Mr. Dennis studied philosophy at DePaul University. He even received a scholarship to continue his studies at Tulane University. However, he decided to return to trading instead. He borrowed $1,600 from his family. After buying a trading spot at the MidAmerica Commodity Exchange for $1,200, he had $400 left to start trading.

In 1970, his $400 grew to $3,000, which he called a "real grubstake" (meaning a good starting amount). By 1973, his trading money was over $100,000. He made a profit of $500,000 trading soybeans in 1974. By the end of that year, he was a millionaire, even before he turned 26.

Trading Strategies

Dennis made a lot of money during the 1970s. This was a time when prices were generally going up, and there were events like the "Great Russian Grain Robbery" in 1972. During this event, the Soviet Union secretly bought a large part of the U.S. wheat crop. These events created strong, steady price trends, which made it easier for traders to make money using simple methods.

Unlike most floor traders who quickly bought and sold throughout the day, Dennis held his positions for longer. He would ride out small ups and downs and keep his trades for a medium amount of time. He also often "pyramided" his positions, which means he would add more to a winning trade. Later, he bought a full membership at the more expensive Chicago Board of Trade and opened an office to trade in more markets.

The Turtle Experiment

Teaching Trading Skills

Richard Dennis believed that successful trading could be taught to anyone. To prove his point, he made a bet with his friend and fellow trader, William Eckhardt. Dennis decided to recruit and train a group of people to see if they could learn to trade successfully.

He chose 21 men and two women, training them in two groups in December 1983 and December 1984. This group became known as the "Turtles." Dennis taught them for only two weeks. They learned a simple system called "trend-following." This system involved trading various commodities, currencies, and bonds. They were taught to buy when prices went above their recent range and sell when they fell below it. They also learned to reduce their trade size during losing periods and to add more to winning trades carefully.

Some of the recruited Turtles:

  • Stig Ostgaard
  • Elizabeth Cheval
  • Lucy Wyatt Mattinen
  • Michael Cavallo
  • R. Jerry Parker
  • Russell J. Sands
  • Paul Rabar
  • Philip Lu
  • Craig Soderquist
  • James DiMaria
  • Brian Proctor
  • Howard Seidler
  • Michael Shannon
  • Tom Shanks
  • Jeff Gordon
  • Michael Carr
  • Jiri ‘George’ Svoboda
  • Curtis Faith

Results of the Experiment

In January 1984, after their two-week training, each "Turtle" received a trading account.
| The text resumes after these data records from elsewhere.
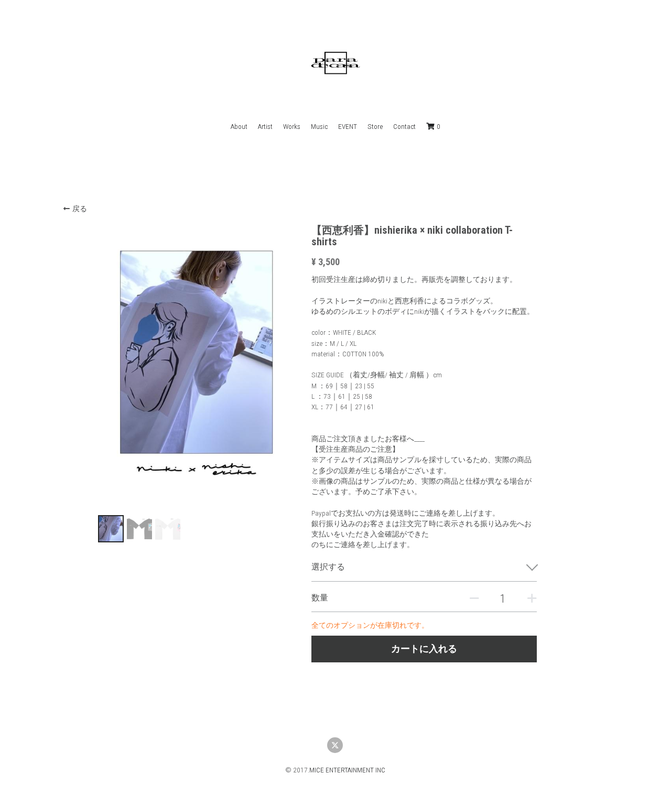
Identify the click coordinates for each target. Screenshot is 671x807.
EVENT (347, 126)
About (239, 126)
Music (319, 126)
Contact (404, 126)
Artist (265, 126)
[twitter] (335, 745)
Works (291, 126)
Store (375, 126)
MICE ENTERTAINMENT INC (347, 770)
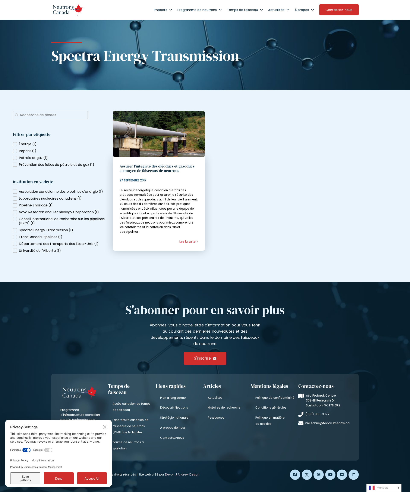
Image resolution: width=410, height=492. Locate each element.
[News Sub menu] (288, 9)
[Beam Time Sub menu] (261, 9)
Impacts (160, 9)
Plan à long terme (173, 398)
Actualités (276, 9)
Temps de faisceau (242, 9)
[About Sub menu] (312, 9)
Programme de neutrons (197, 9)
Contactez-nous (338, 9)
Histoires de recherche (224, 408)
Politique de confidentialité (274, 398)
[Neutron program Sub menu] (220, 9)
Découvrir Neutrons (174, 408)
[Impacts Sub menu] (170, 9)
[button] (60, 144)
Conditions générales (270, 408)
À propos (302, 9)
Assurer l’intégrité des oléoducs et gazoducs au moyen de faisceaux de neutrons (157, 168)
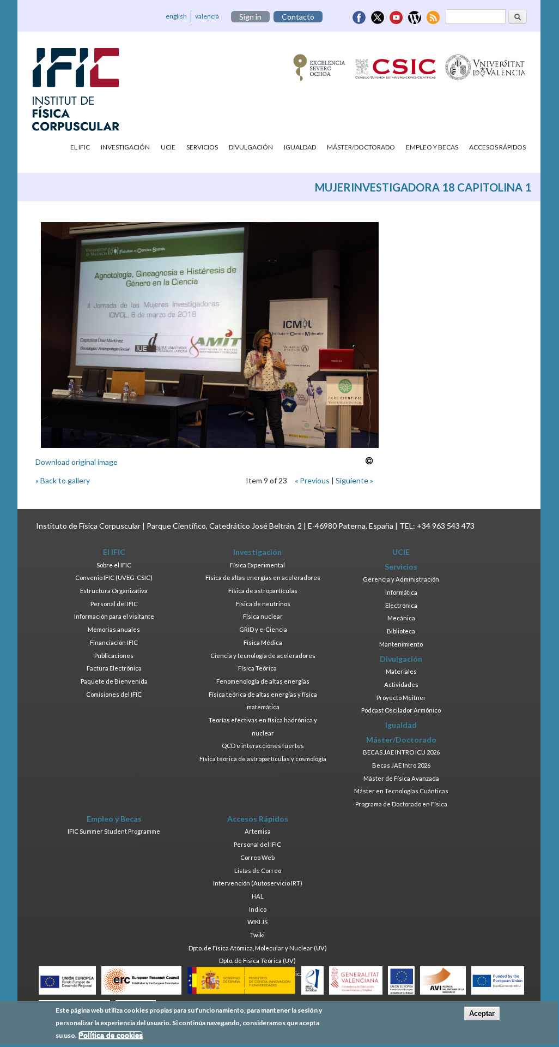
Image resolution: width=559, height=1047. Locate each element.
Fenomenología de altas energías (262, 681)
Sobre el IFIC (113, 565)
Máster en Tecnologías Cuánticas (401, 790)
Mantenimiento (401, 644)
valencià (207, 16)
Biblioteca (401, 631)
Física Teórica (257, 668)
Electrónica (401, 605)
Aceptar (482, 1013)
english (176, 16)
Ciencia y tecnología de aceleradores (262, 655)
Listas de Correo (257, 870)
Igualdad (300, 147)
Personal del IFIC (114, 603)
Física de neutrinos (263, 603)
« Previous (312, 480)
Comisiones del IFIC (114, 694)
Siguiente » (354, 480)
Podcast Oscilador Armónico (401, 710)
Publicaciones (113, 655)
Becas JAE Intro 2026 (401, 765)
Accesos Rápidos (497, 147)
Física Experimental (257, 565)
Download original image (76, 461)
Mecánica (401, 617)
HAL (258, 896)
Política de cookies (110, 1035)
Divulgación (251, 147)
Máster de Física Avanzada (401, 778)
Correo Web (257, 857)
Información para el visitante (114, 616)
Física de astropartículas (262, 590)
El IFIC (80, 147)
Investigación (125, 147)
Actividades (401, 684)
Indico (257, 909)
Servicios (202, 147)
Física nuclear (263, 616)
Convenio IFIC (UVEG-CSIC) (114, 577)
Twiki (257, 934)
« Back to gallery (62, 480)
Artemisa (258, 831)
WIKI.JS (257, 921)
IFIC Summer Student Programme (114, 831)
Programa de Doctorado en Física (401, 803)
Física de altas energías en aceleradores (262, 577)
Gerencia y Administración (401, 579)
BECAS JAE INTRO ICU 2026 (401, 752)
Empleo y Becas (432, 147)
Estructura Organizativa (114, 590)
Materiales (401, 671)
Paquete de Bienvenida (114, 681)
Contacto (298, 16)
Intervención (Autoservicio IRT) (257, 883)
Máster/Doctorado (361, 147)
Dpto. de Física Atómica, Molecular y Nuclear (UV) (258, 948)
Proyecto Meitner (401, 697)
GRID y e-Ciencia (263, 629)
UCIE (168, 147)
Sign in (250, 16)
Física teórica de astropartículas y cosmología (262, 758)
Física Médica (263, 642)
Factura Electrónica (114, 668)
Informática (401, 592)
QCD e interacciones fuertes (263, 745)
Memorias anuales (114, 629)
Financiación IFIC (114, 642)
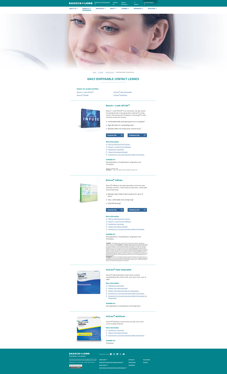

They were allowed to trade up to 12 contracts per market for one month. If they successfully used the system, they were given larger accounts to manage, using Dennis's own money. These accounts ranged from $250,000 to $2 million.

When the experiment ended five years later, the Turtles had reportedly made a total profit of $175 million. The exact trading system Dennis taught them has been shared in books. While the system's performance changed over time, many of the original Turtles, like Jerry Parker, Liz Cheval, and Paul Rabar, went on to have very successful careers as commodity trading managers. They used methods similar to, but not exactly the same as, the original Turtle System.

Later Years and Public Service

After the Turtle experiment, Dennis managed money for other people for a while. However, he stopped in 1988 after his clients lost a lot of money. During the Black Monday stock market crash of 1987, he reportedly lost $10 million, with total losses of $50 million in 1987–1988.

He is currently the president of Dennis Trading Group Inc. and the vice-chairman of C&D Commodities. He has also been involved in several important organizations. He was a chairman of the advisory board of the Drug Policy Alliance, a member of the board of directors of the Cato Institute, and on the board of trustees of the Reason Foundation. These roles show his continued interest in public policy and economic freedom.